Exercise directions ▸ Could you copy exactly the lines below, beginning at the line with "Viewport: 1040px width, 634px" and stopping after the line with "766x446 pixels.", with no pictures?

Entries supplied ▸
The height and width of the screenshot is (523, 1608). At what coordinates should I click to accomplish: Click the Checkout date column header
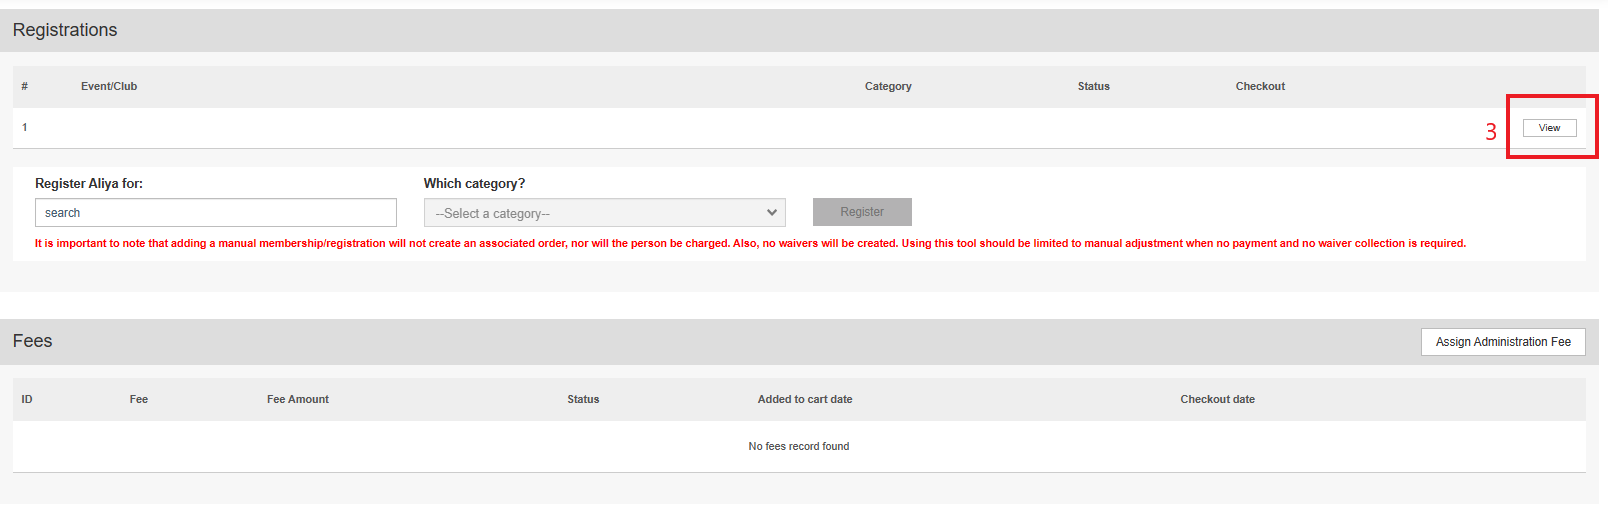coord(1216,400)
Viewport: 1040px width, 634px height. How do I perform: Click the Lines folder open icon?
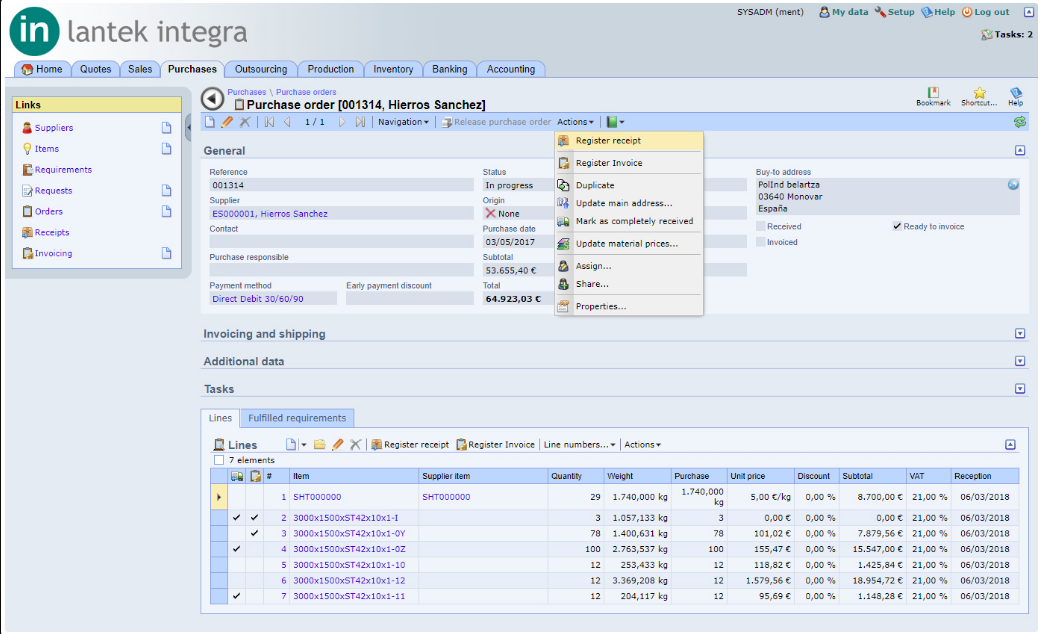pos(320,444)
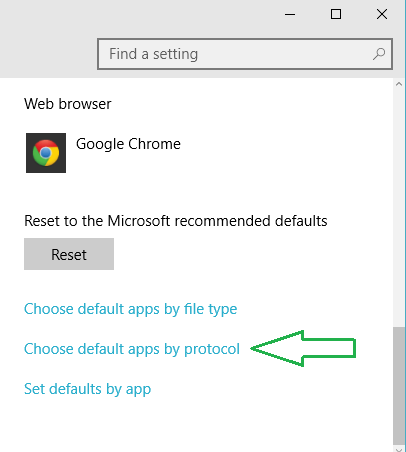Click the Google Chrome browser icon
The image size is (406, 452).
tap(46, 153)
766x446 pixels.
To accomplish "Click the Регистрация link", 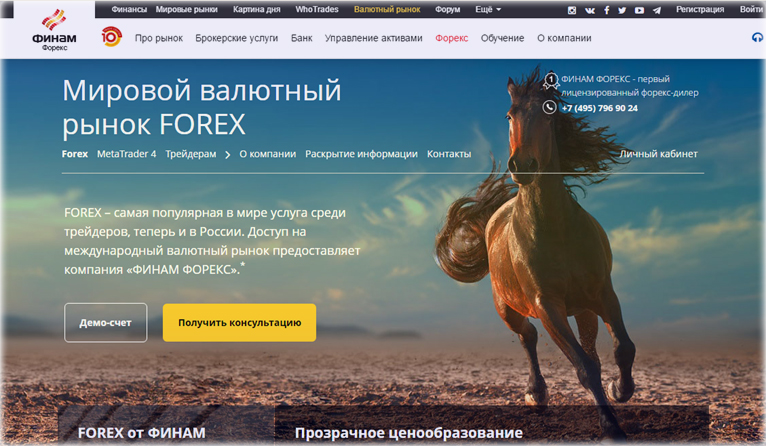I will (x=700, y=9).
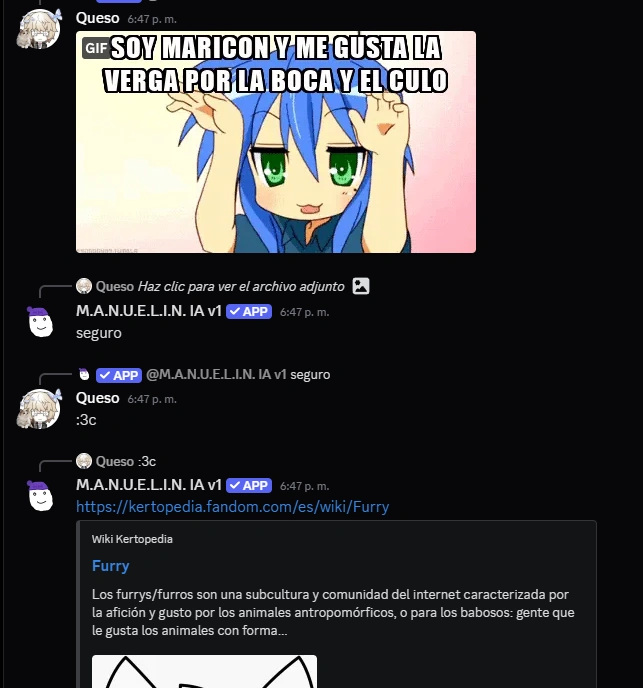The height and width of the screenshot is (688, 643).
Task: Click the small bot avatar in the '@M.A.N.U.E.L.I.N. seguro' reply preview
Action: (x=84, y=374)
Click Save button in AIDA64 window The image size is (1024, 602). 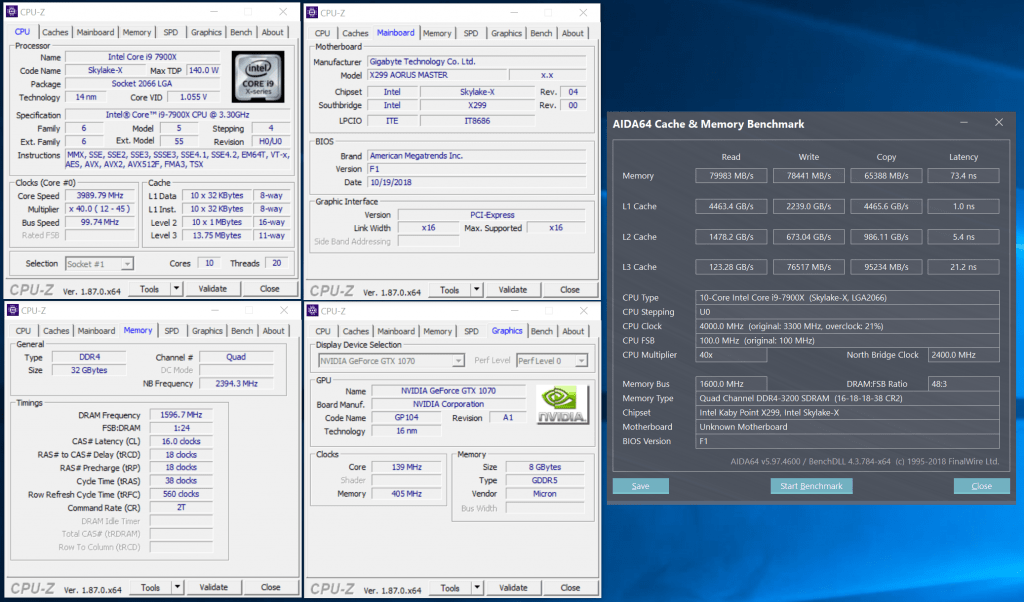pos(640,486)
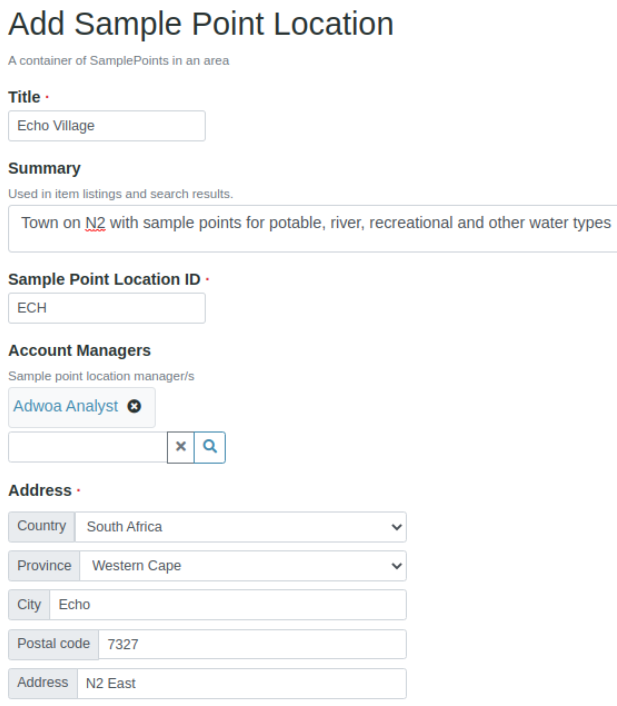Click the empty account manager search box
Image resolution: width=617 pixels, height=706 pixels.
coord(88,447)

Response for this exercise ▸
Viewport: 1040px width, 634px height. How do I perform: Click the Lines folder open icon?
pos(320,444)
Click the Google Chrome browser icon
The image size is (406, 452).
tap(46, 153)
766x446 pixels.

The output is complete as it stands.